▶ [Activity]
The records, repeated exactly and in full, are the expected answer.

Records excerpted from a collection

════════════════

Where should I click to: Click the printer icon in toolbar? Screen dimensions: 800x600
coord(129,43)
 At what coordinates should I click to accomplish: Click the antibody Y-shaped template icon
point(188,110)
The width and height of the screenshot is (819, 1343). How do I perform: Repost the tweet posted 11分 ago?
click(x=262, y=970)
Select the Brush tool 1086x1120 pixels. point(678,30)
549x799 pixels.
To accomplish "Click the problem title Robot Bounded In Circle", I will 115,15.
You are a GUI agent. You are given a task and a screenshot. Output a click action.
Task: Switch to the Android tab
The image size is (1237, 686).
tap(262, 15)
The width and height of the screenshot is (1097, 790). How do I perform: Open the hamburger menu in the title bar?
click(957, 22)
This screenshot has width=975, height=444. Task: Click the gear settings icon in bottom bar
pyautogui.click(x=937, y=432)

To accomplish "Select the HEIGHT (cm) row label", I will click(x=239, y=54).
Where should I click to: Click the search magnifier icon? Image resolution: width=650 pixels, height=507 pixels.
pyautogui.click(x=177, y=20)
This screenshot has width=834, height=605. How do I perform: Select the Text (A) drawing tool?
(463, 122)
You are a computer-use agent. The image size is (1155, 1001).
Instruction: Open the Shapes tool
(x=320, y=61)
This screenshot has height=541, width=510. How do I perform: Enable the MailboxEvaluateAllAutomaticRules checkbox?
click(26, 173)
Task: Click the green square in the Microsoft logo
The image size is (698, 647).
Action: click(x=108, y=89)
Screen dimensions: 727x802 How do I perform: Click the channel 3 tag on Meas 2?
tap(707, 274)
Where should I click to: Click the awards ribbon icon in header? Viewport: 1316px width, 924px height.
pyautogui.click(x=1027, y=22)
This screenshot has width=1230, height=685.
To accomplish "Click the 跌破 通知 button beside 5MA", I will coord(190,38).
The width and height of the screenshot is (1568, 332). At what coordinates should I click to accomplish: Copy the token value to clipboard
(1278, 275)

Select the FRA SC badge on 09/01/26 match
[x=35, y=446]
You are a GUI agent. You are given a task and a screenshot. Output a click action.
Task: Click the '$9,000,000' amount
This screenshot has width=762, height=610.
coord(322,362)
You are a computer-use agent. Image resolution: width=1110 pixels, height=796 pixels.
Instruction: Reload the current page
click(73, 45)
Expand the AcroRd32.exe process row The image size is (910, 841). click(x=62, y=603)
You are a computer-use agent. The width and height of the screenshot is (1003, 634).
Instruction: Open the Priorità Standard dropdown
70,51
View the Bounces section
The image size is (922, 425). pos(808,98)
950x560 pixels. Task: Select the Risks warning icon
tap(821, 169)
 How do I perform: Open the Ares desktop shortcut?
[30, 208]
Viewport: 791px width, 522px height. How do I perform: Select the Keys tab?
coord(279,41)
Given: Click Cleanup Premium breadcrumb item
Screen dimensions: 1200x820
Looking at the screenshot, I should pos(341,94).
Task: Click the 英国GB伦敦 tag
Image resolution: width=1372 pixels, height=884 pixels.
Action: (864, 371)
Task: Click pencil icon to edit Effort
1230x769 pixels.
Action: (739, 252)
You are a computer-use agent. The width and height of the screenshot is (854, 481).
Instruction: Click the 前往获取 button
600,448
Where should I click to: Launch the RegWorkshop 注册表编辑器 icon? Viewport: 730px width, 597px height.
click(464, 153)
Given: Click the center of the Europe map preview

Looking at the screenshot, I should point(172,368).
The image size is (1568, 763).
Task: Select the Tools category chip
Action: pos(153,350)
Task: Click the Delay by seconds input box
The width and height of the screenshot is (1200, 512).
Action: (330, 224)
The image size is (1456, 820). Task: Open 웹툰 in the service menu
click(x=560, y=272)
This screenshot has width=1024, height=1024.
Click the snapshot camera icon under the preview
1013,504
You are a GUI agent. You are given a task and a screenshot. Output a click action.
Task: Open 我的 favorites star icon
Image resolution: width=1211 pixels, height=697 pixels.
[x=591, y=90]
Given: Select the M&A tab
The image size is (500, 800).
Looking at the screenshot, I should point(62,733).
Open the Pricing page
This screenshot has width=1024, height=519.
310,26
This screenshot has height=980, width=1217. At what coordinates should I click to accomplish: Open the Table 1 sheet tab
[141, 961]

════════════════

▶ [Solution to this task]
Where should I click to: Click the printer icon in toolbar? Screen dimensions: 800x600
coord(129,43)
 At what coordinates should I click to accomplish: Click the antibody Y-shaped template icon
point(188,110)
The width and height of the screenshot is (819, 1343). How do I perform: Repost the tweet posted 11分 ago?
click(x=262, y=970)
Select the Brush tool 1086x1120 pixels. point(678,30)
549x799 pixels.
To accomplish "Click the problem title Robot Bounded In Circle", I will 115,15.
You are a GUI agent. You are given a task and a screenshot. Output a click action.
Task: Switch to the Android tab
The image size is (1237, 686).
tap(262, 15)
The width and height of the screenshot is (1097, 790). How do I perform: Open the hamburger menu in the title bar?
click(957, 22)
This screenshot has width=975, height=444. Task: Click the gear settings icon in bottom bar
pyautogui.click(x=937, y=432)

To accomplish "Select the HEIGHT (cm) row label", I will click(x=239, y=54).
Where should I click to: Click the search magnifier icon? Image resolution: width=650 pixels, height=507 pixels.
pyautogui.click(x=177, y=20)
This screenshot has width=834, height=605. How do I perform: Select the Text (A) drawing tool?
(463, 122)
You are a computer-use agent. The image size is (1155, 1001).
Instruction: Open the Shapes tool
(x=320, y=61)
This screenshot has height=541, width=510. How do I perform: Enable the MailboxEvaluateAllAutomaticRules checkbox?
click(26, 173)
Task: Click the green square in the Microsoft logo
The image size is (698, 647).
Action: click(x=108, y=89)
Screen dimensions: 727x802 How do I perform: Click the channel 3 tag on Meas 2?
tap(707, 274)
Where should I click to: Click the awards ribbon icon in header? Viewport: 1316px width, 924px height.
pyautogui.click(x=1027, y=22)
This screenshot has width=1230, height=685.
To accomplish "Click the 跌破 通知 button beside 5MA", I will coord(190,38).
The width and height of the screenshot is (1568, 332). At what coordinates should I click to accomplish: Copy the token value to clipboard
(1278, 275)

Select the FRA SC badge on 09/01/26 match
[x=35, y=446]
You are a GUI agent. You are given a task and a screenshot. Output a click action.
Task: Click the '$9,000,000' amount
This screenshot has width=762, height=610.
coord(322,362)
You are a computer-use agent. Image resolution: width=1110 pixels, height=796 pixels.
Instruction: Reload the current page
click(73, 45)
Expand the AcroRd32.exe process row The image size is (910, 841). click(x=62, y=603)
You are a computer-use agent. The width and height of the screenshot is (1003, 634).
Instruction: Open the Priorità Standard dropdown
70,51
View the Bounces section
The image size is (922, 425). pos(808,98)
950x560 pixels. Task: Select the Risks warning icon
tap(821, 169)
 How do I perform: Open the Ares desktop shortcut?
[30, 208]
Viewport: 791px width, 522px height. How do I perform: Select the Keys tab?
coord(279,41)
Given: Click Cleanup Premium breadcrumb item
Screen dimensions: 1200x820
Looking at the screenshot, I should pos(341,94).
Task: Click the 英国GB伦敦 tag
Image resolution: width=1372 pixels, height=884 pixels.
Action: (864, 371)
Task: Click pencil icon to edit Effort
1230x769 pixels.
Action: (739, 252)
You are a computer-use agent. The width and height of the screenshot is (854, 481).
Instruction: Click the 前往获取 button
600,448
Where should I click to: Launch the RegWorkshop 注册表编辑器 icon? Viewport: 730px width, 597px height.
click(464, 153)
Given: Click the center of the Europe map preview

Looking at the screenshot, I should point(172,368).
The image size is (1568, 763).
Task: Select the Tools category chip
Action: pos(153,350)
Task: Click the Delay by seconds input box
The width and height of the screenshot is (1200, 512).
Action: (330, 224)
The image size is (1456, 820). Task: Open 웹툰 in the service menu
click(x=560, y=272)
This screenshot has width=1024, height=1024.
Click the snapshot camera icon under the preview
1013,504
You are a GUI agent. You are given a task and a screenshot. Output a click action.
Task: Open 我的 favorites star icon
Image resolution: width=1211 pixels, height=697 pixels.
[x=591, y=90]
Given: Select the M&A tab
The image size is (500, 800).
Looking at the screenshot, I should point(62,733).
Open the Pricing page
This screenshot has width=1024, height=519.
310,26
This screenshot has height=980, width=1217. At what coordinates should I click to accomplish: Open the Table 1 sheet tab
[141, 961]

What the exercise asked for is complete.